Анкерштерн улыбнулся, глотнул кофе.
— Увы, генерал, Котлин уже не просто остров, а неприступная крепость. Более того, там флот по меньшей мере вдвое больше моего. Мы, Георг, запоздали с приходом лет на пять. Русские так вросли в эти берега, что я не рискую предсказать результат нашей экспедиции.
Любекер только кивал головой, продолжая трудиться над обедом и не рискуя снова заговорить с набитым ртом: не хватало еще подавиться. Наконец он покончил со всем, что было принесено вестовым адмирала, запил большим бокалом вина и блаженно откинулся на спинку стула.
— Да-а, господин адмирал, у вас здесь рай. Вам можно позавидовать.
— Нет, Георг, завидовать нечему. Я, как и вы, не смог выполнить приказа короля и не ведаю, что за сим последует, хорошо, если просто отставка. А что, если… «Топор», — хотел сказать адмирал, но не решился искушать беса и судьбу.
Впрочем, Любекер понял недосказанную мысль. Он знал, в Швеции не принято было жалеть неудачников.
— Может быть, стоит попросить на помощь Левенгаупта, — сказал не очень уверенно Любекер, которого вдруг потянуло на сон.
— Вы что, генерал, с ума сошли?! Его корпус со дня на день должен пойти к королю. Именно там решается главная задача всей кампании. А нам с вами выпала незавидная роль — пытаться увлечь русских с главного театра.
— Сдается мне, что нам это не очень пока удается. У меня уже было несколько стычек с русскими, и из показаний пленных и захваченных документов я знаю точно, что с нами дерутся местные партии. Я ожидал прихода корпуса Боура, он тут рядом, под Дерптом, но, по сведениям лазутчиков, не собирается в Ингрию.
— А вы не допускаете мысли, генерал, что у Апраксина достаточно сил противустоять нам самостоятельно? А у Боура, видимо, другая задача — следить за Левенгауптом.
— Возможно, возможно, — согласился Любекер и не удержался от сладкой зевоты. — Черт побери, адмирал, в ваших райских кущах меня потянуло на сон.
— Это не от райских кущ, генерал, от мадеры, — сухо заметил Анкерштерн, опасаясь, как бы гость не напросился вздремнуть на его кровати. Именно поэтому он поднялся из-за стола, намекая на конец аудиенции, и сказал: — Я был рад нашей встрече, генерал.
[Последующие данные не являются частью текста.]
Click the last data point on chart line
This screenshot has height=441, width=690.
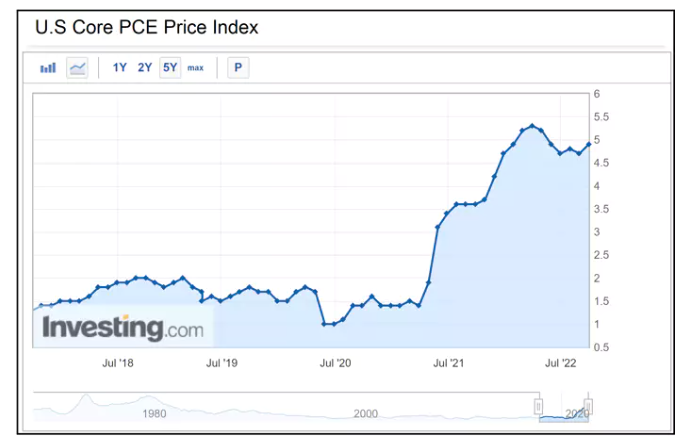pos(589,144)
И обмену мнениями. Будем вместе бить врага, где его увидим.
— Ах, где ж его увидишь, адмирал. Русские боятся высунуть нос на поле брани, позасели в городах, огородились пушками. Дня три тому прихватили мы под Ямбургом их кавалерию во главе с бригадиром Фразером, так этот немец едва выскользнул. Если б не туман, я б от его отряда ни рожек ни ножек не оставил.